L’histoire du Congrès de l’enseignement par le P. Clair est un immense malheur(3). Que cela n’arrive plus! Ce qu’il y aurait de mieux à faire, ce serait de le faire nous-mêmes par avance dans la Revue, d’en faire un tirage à part pour le distribuer au futur Congrès catholique. Le P. Picard prendra de l’expérience, vous le verrez, et vous laissera faire ce que vous vous sentez capable de faire(4). Quant au programme dont vous êtes chargé, communiquez-en l’esquisse, afin que je voie clair, non pas le P. Clair, mais la clarté, ut fiat lux.
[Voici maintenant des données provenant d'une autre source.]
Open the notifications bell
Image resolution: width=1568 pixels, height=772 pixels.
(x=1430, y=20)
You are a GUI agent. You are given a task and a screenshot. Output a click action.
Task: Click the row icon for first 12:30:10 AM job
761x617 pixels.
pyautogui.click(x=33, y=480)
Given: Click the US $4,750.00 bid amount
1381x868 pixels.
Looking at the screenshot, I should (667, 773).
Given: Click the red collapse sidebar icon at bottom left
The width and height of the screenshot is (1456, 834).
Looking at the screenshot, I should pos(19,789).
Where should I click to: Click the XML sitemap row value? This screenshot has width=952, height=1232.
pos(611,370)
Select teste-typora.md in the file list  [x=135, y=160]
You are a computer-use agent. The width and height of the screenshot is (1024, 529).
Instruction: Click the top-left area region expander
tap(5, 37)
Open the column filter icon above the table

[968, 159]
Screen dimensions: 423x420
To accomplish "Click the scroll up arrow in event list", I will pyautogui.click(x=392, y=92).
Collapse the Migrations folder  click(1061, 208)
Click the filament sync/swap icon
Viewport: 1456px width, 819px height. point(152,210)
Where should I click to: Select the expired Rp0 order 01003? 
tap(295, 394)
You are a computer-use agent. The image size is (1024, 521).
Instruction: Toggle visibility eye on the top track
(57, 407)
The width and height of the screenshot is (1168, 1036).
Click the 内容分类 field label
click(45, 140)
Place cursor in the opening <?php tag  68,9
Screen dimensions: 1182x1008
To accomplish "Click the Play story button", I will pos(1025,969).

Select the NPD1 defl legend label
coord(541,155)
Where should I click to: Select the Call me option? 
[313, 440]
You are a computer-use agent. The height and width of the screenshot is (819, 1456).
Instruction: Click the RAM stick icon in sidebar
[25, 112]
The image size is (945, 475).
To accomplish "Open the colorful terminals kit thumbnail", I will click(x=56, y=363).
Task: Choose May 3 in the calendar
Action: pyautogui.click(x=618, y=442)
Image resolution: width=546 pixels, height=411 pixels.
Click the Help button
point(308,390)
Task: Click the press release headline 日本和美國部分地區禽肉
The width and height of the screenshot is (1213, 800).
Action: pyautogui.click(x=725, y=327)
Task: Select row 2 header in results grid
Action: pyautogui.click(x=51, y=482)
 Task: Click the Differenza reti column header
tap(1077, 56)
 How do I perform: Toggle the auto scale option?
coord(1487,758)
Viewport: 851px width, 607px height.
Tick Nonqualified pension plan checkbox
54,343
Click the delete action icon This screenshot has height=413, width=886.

Vous avez raison. Nous sommes la cause de nos désagréments; seulement vous ne m’envoyez pas l’extrait du procès-verbal. Les Jésuites n’ont pas été représentés au Conseil supérieur(5) par la volonté de Mgr Dupanloup, me disait hier l’évêque de Nîmes.
Adieu, cher fils. Ah! que vous auriez besoin de cinq ou six aides! Totus tibi.
E.D’ALZON.
Et la Revue? Ses retards sont trop intolérables. On vous dira que j’ai été malade; mais, sauf vingt-quatre heures, j’ai été surtout hypocrite.